**Tasks to carry out:**
1 - Reproduce the passage of the Sahara tour guide, everything from "The cost difference" down to "into Marrakech (RAK/CMN)".
2 - Carry on the Sahara tour guide from the point where it stops.

**Extract provided:**
== == ==

The one-way option sees more terrain and eliminates the repetitive out-and-back. Many operators offer this as a standard product — you pay the same or slightly more for the one-way transfer logistics, but the experience is significantly better.

The Marrakech to Fes via Merzouga 3-day desert tour handles the one-way routing as a single booking.


Cost comparison by gateway

The route from Marrakech involves longer driving time, which often means slightly higher fuel costs for private tours (operators factor this in). For shared tours, pricing is similar since they run the circuit regardless.

Tour typeFrom Marrakech (3 days)From Fes (3 days)
Shared group tour250–400 EUR/person230–380 EUR/person
Private tour (couple)500–900 EUR total450–800 EUR total
Budget version180–250 EUR/person170–230 EUR/person

The cost difference is modest — 10-20% lower from Fes purely on transport. Camp costs are identical regardless of which direction you approach from.


Which makes sense based on your itinerary

Start from Marrakech if:

  • You’re flying into Marrakech (RAK/CMN)
  • You want to see the southern circuit highlights (Aït Ben Haddou, Dadès, Todra)
  • You’re doing a Morocco south loop with Marrakech as base
  • You want to see Zagora (not realistic from Fes)

Start from Fes if:

  • You’re flying into Casablanca (CMN) and going north first
  • You’re doing a northern Morocco tour (Fes, Chefchaouen, Meknes) before heading south
  • You prefer a less-touristed approach route to the Sahara
  • You’re only going to Merzouga (not Zagora) and want to save 2 hours of driving

Do the one-way if:

  • You have 7+ days and want to cover both imperial cities and the desert
  • You’re comfortable booking a one-way tour with end-point airport departure
  • You want to maximise the variety of terrain you see

For planning the full trip structure, the Morocco trip planning guide walks through how to sequence cities, regions, and the desert within different trip lengths.

== == ==

**Available data:**
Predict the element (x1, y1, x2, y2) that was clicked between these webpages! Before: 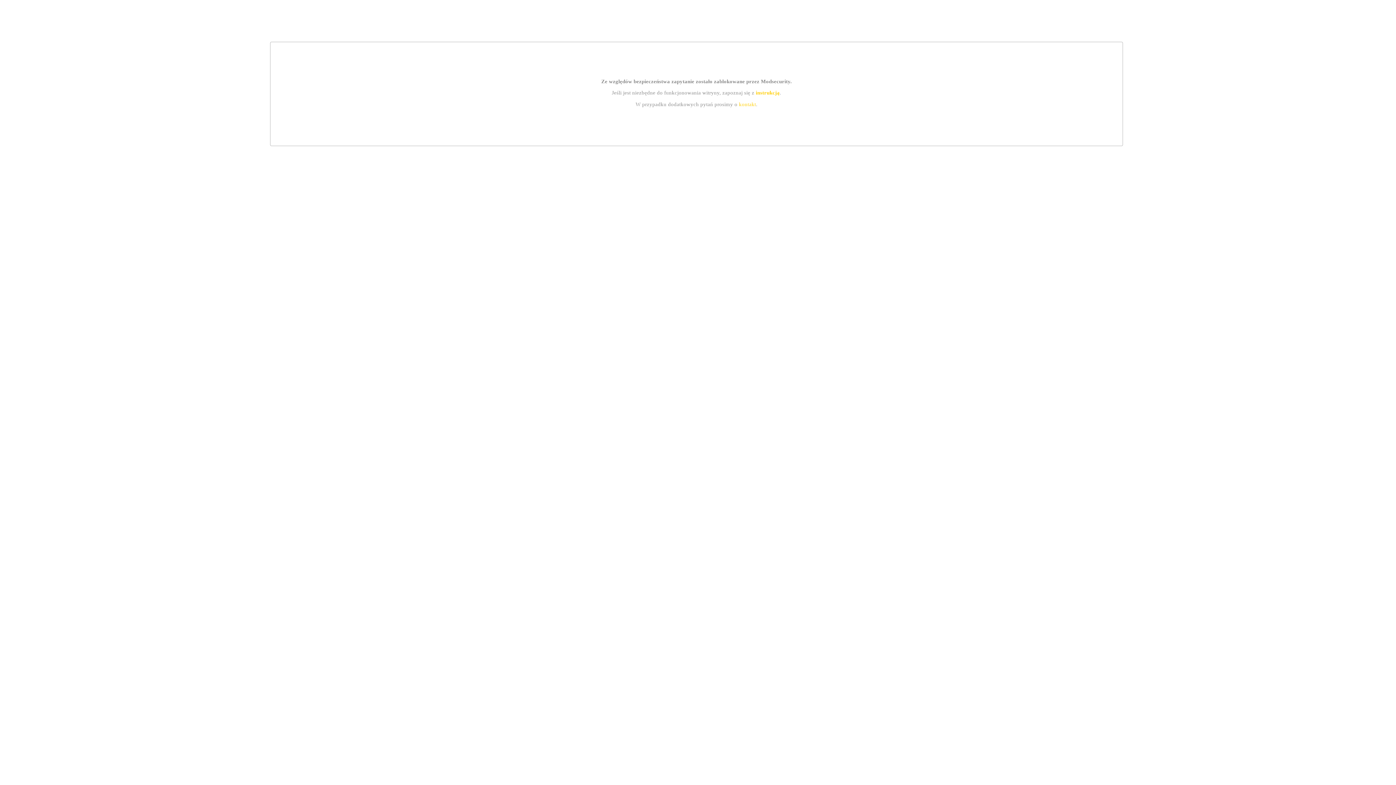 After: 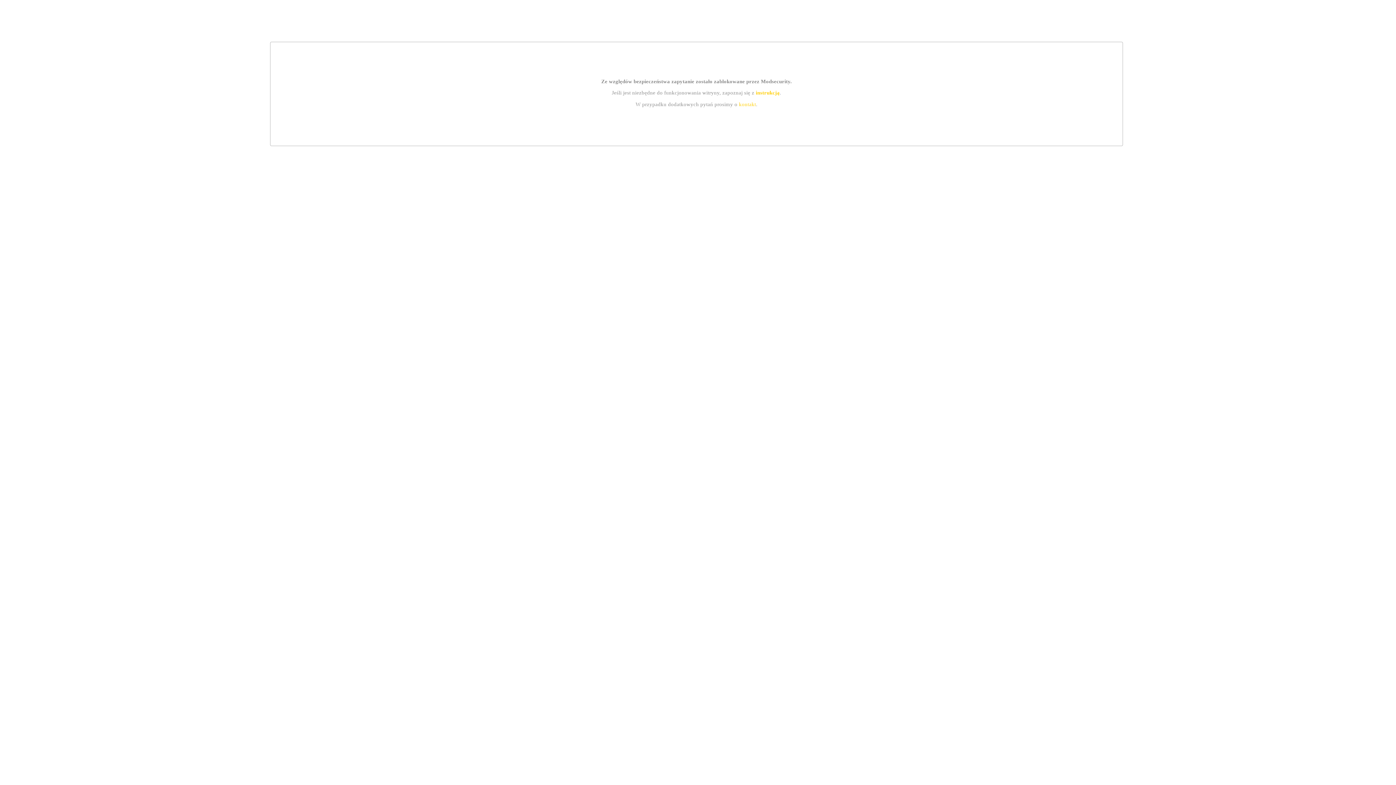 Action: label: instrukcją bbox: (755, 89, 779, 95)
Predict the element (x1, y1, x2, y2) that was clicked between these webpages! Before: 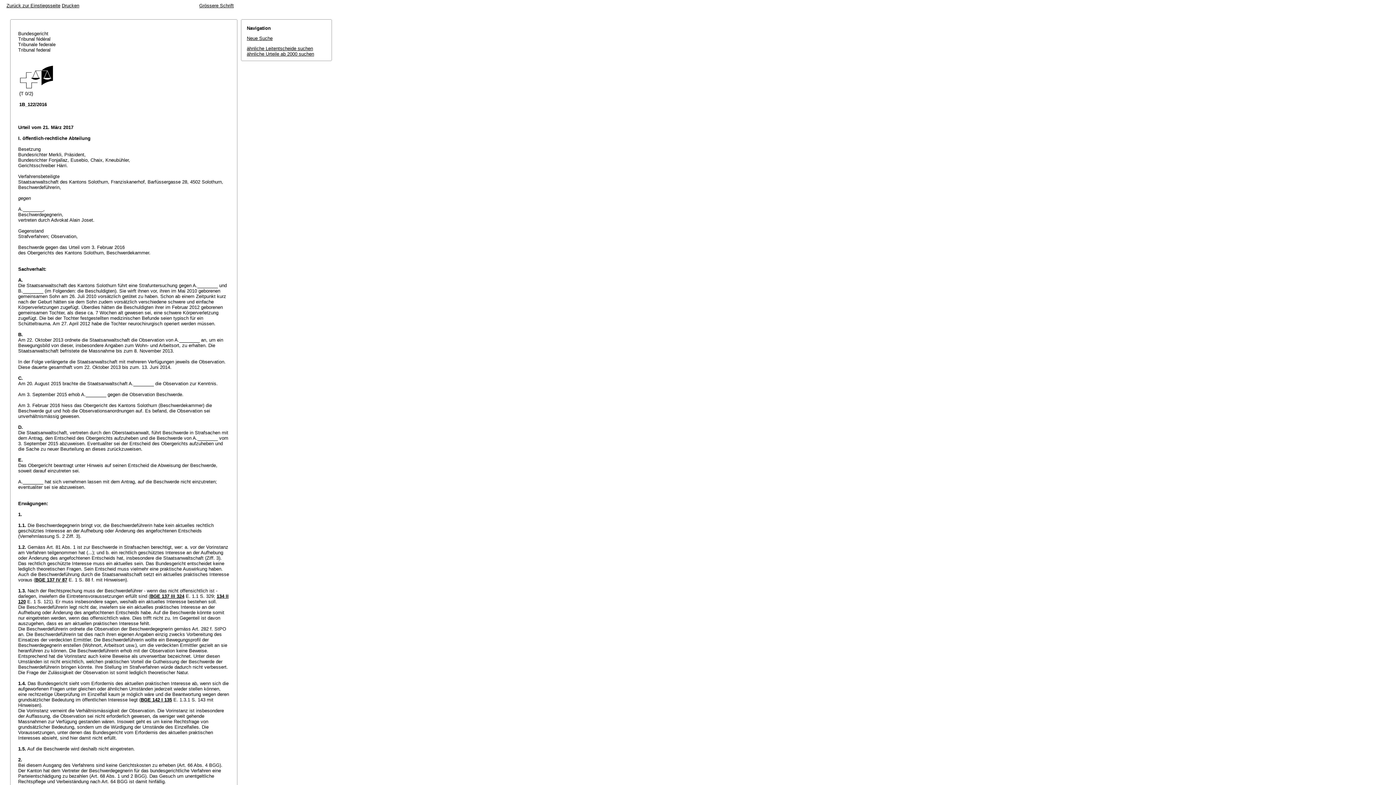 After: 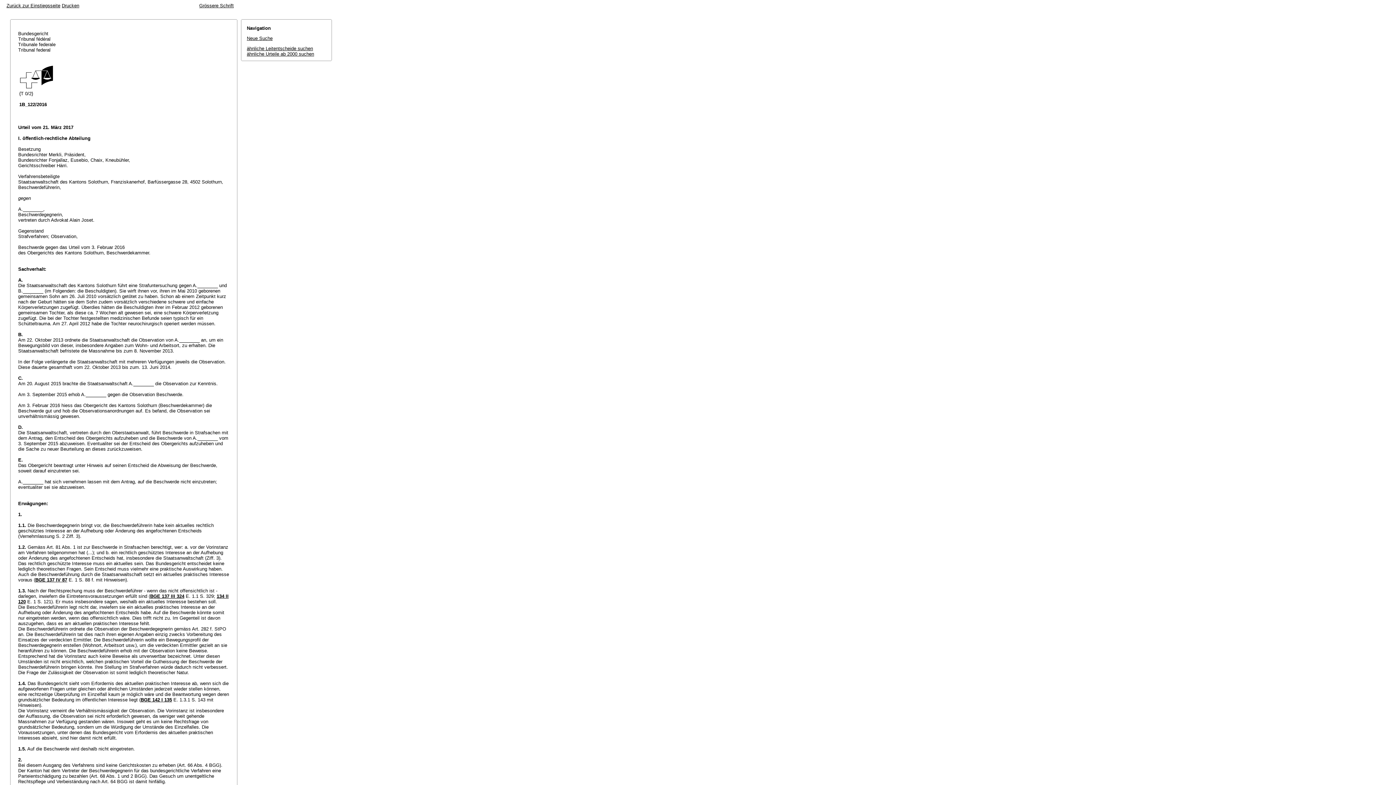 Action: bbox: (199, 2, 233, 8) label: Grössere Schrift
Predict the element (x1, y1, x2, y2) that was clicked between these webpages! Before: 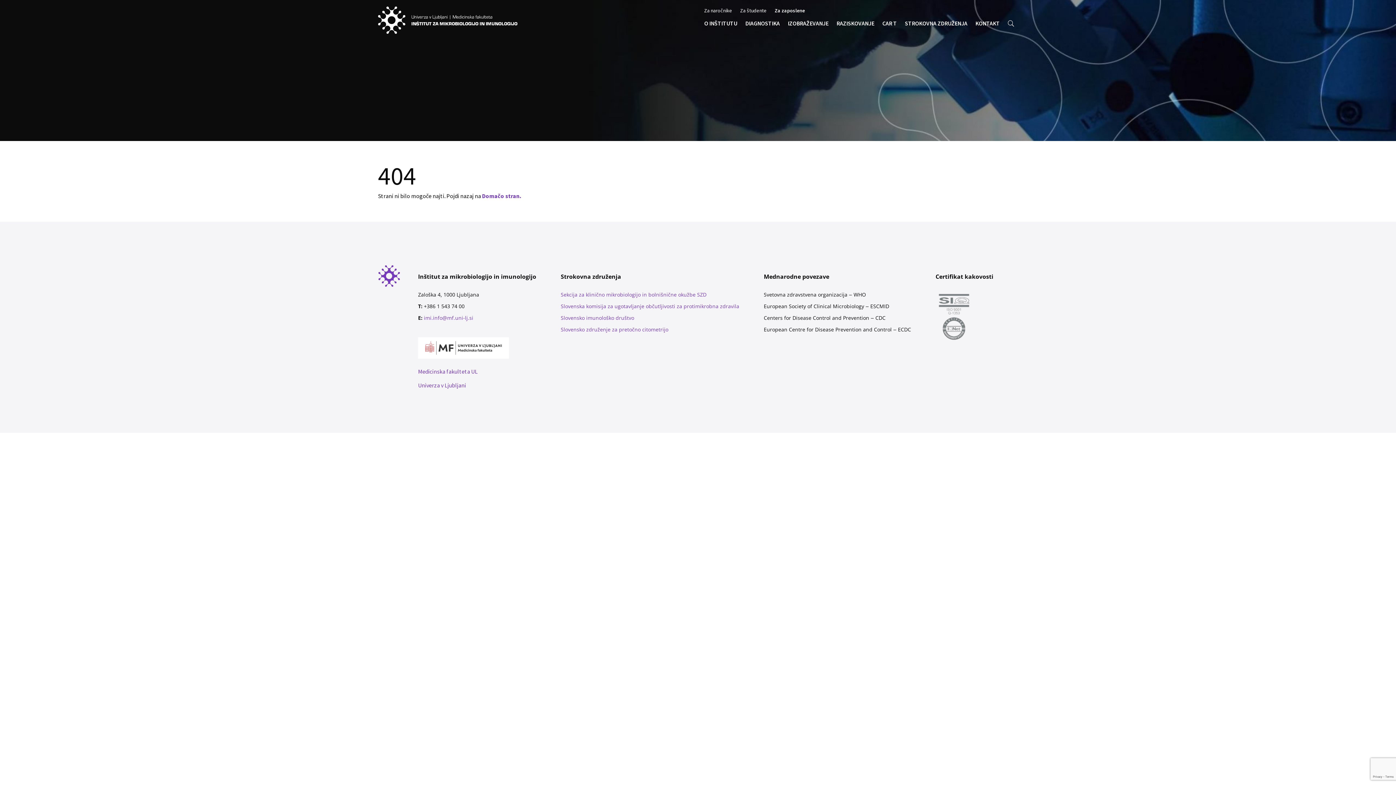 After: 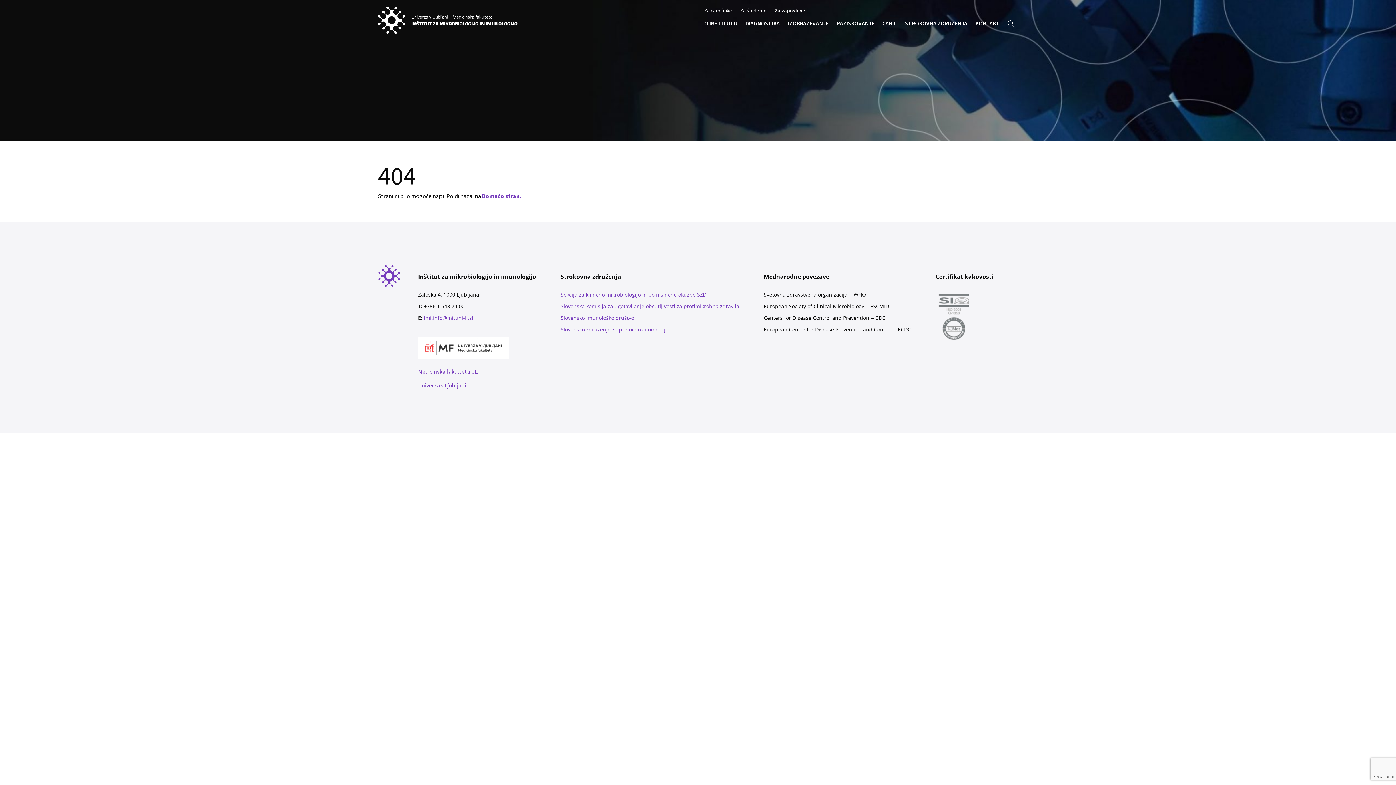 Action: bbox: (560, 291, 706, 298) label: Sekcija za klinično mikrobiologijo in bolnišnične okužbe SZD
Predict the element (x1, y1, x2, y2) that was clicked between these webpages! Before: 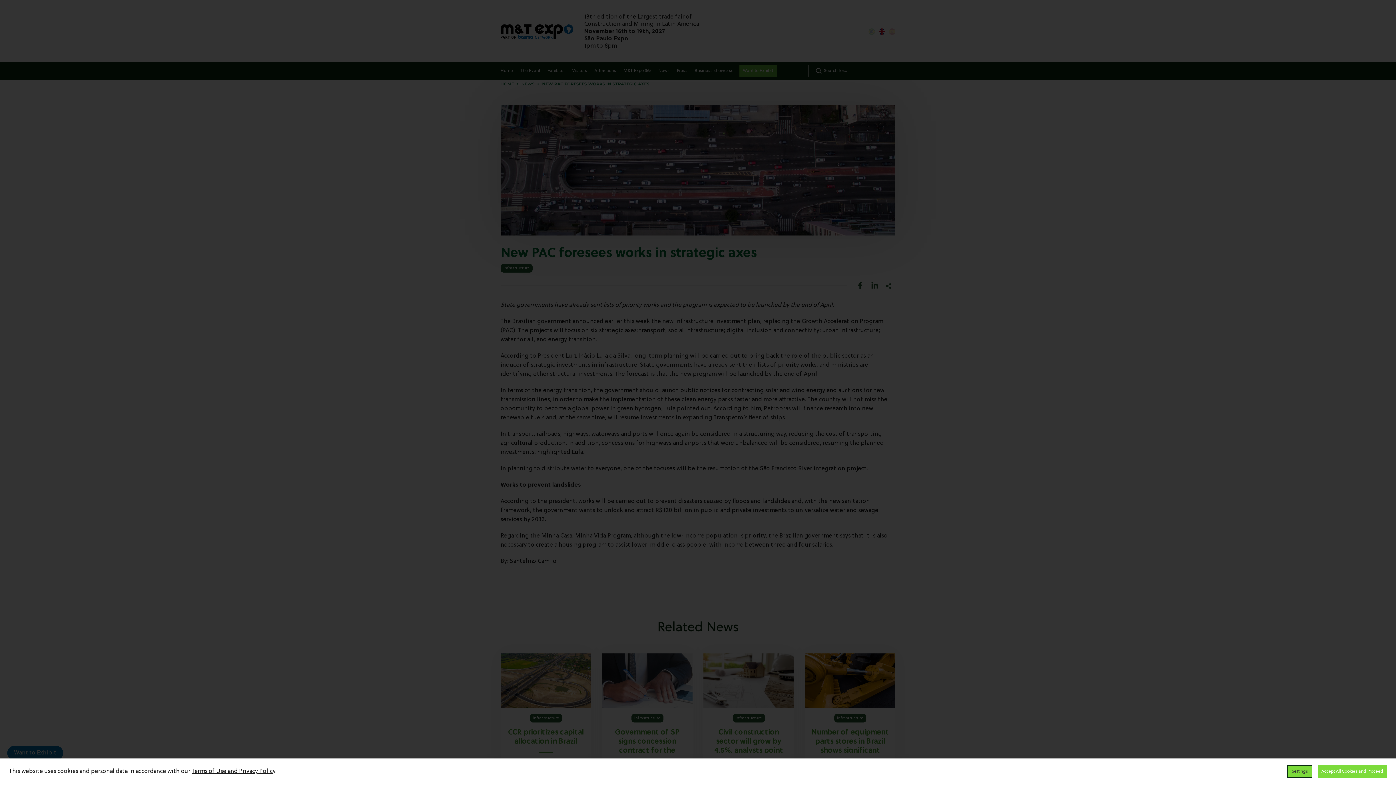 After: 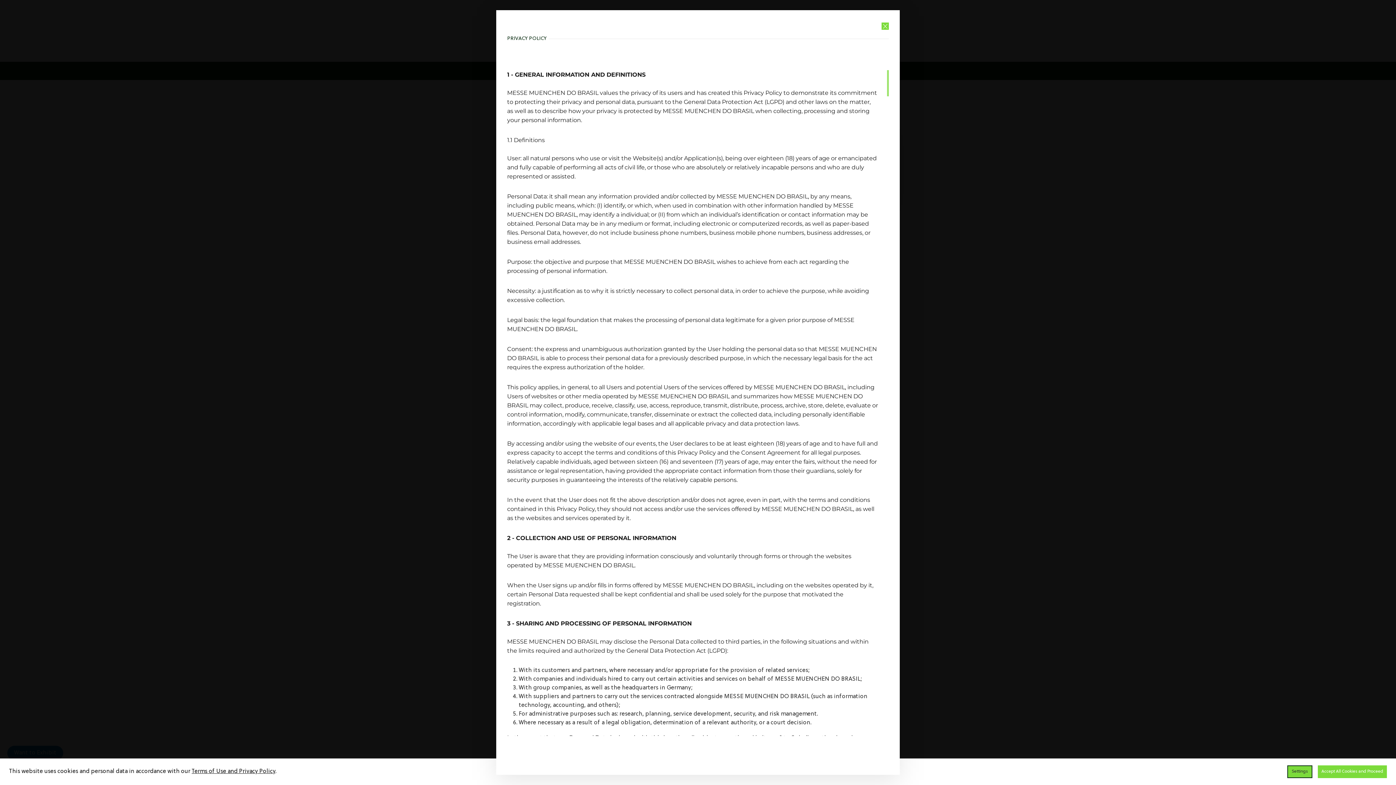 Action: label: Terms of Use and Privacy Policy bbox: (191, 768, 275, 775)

== == ==

**Expected responses:**
1 -
The cost difference is modest — 10-20% lower from Fes purely on transport. Camp costs are identical regardless of which direction you approach from.


Which makes sense based on your itinerary

Start from Marrakech if:

  • You’re flying into Marrakech (RAK/CMN)

2 -
Practical notes for the Fes approach

The Fes route is less served by the big tour operators who concentrate on the Marrakech circuit. You’ll find fewer options but they exist — particularly for private tours and one-way transfers.

Fes to Merzouga by bus is technically possible (CTM runs to Erfoud) but the final 60km from Erfoud to Merzouga involves a petit taxi negotiation and timing complications. For the desert specifically, an organised transfer or rental car makes more practical sense than public transport from either gateway.

If you’re considering renting a car, see the getting around Morocco guide for advice on driving conditions, insurance requirements, and the practicalities of self-driving the southern circuit. For the desert experience itself, the 3-day Sahara tour guide from Marrakech maps the day-by-day experience. The Merzouga vs Zagora comparison helps you pick the right Sahara destination once you’ve confirmed your gateway. The Morocco budget guide covers overall cost planning including transport.


What to see along each route

The secondary sights along each approach route deserve more attention than the quick pass-through most tour operators give them.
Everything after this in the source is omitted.